[PROVIDED RECORDS]

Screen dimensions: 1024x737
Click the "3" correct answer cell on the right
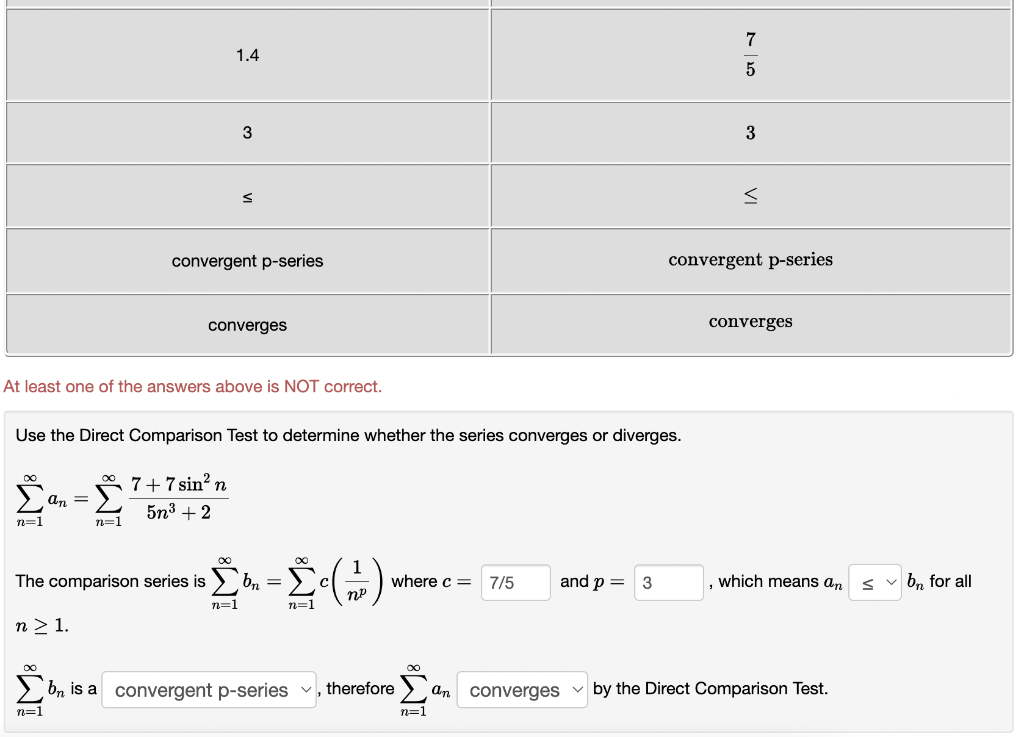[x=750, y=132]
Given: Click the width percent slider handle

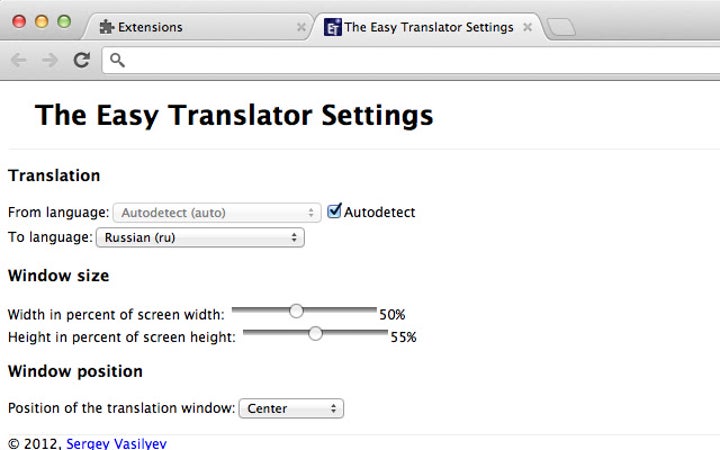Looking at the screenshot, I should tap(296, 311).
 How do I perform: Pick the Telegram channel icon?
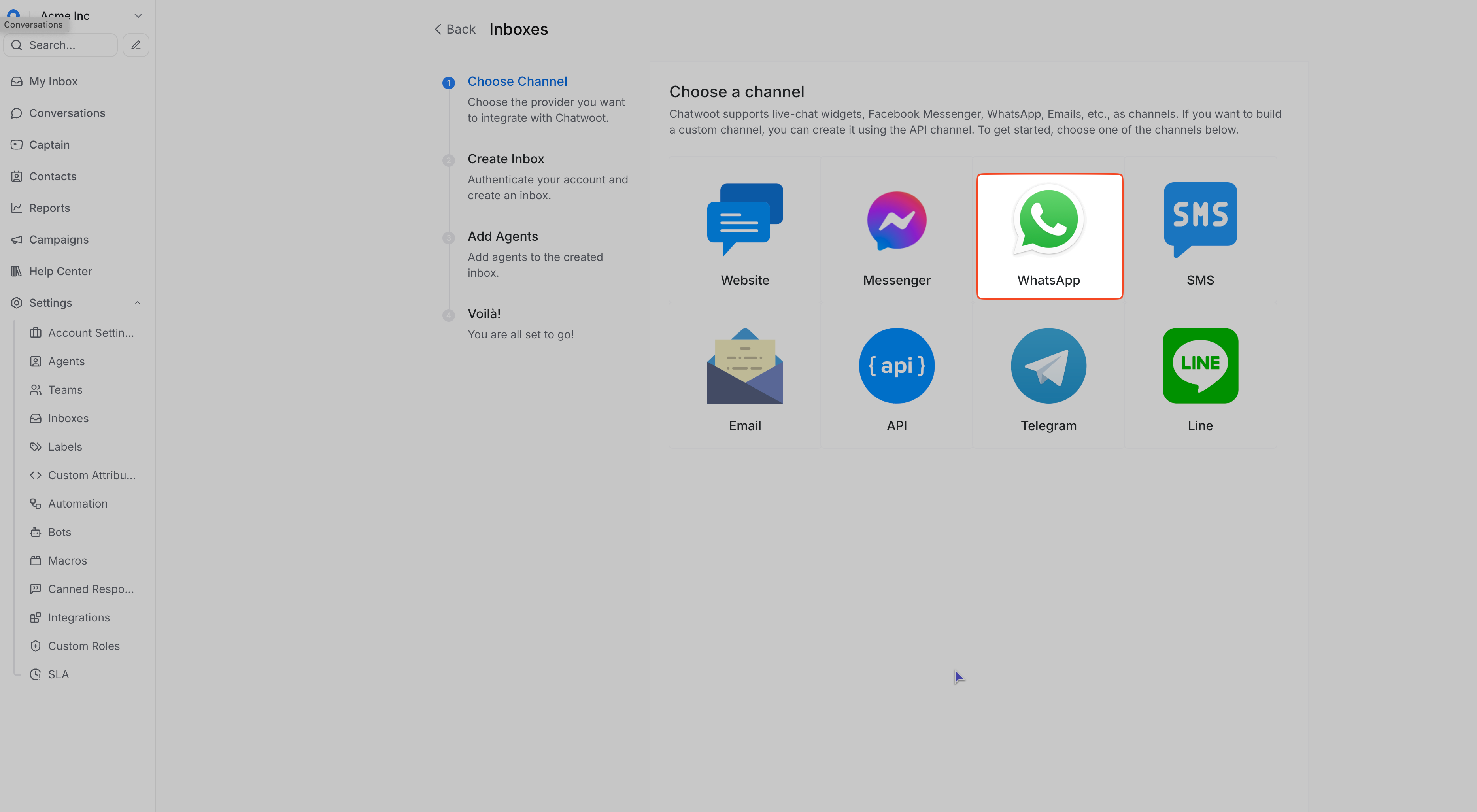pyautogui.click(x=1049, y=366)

[/PROVIDED RECORDS]
[PROVIDED RECORDS]

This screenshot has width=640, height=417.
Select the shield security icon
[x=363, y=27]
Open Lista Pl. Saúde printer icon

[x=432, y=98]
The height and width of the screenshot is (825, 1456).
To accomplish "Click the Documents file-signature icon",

[/PROVIDED RECORDS]

Your answer should consist only of the lines above between the line holding "This screenshot has width=640, height=417." and the line holding "the Documents file-signature", inclusive, each transcribed exactly.

This screenshot has width=640, height=417.
Select the shield security icon
[x=363, y=27]
Open Lista Pl. Saúde printer icon

[x=432, y=98]
The height and width of the screenshot is (825, 1456).
To accomplish "Click the Documents file-signature icon",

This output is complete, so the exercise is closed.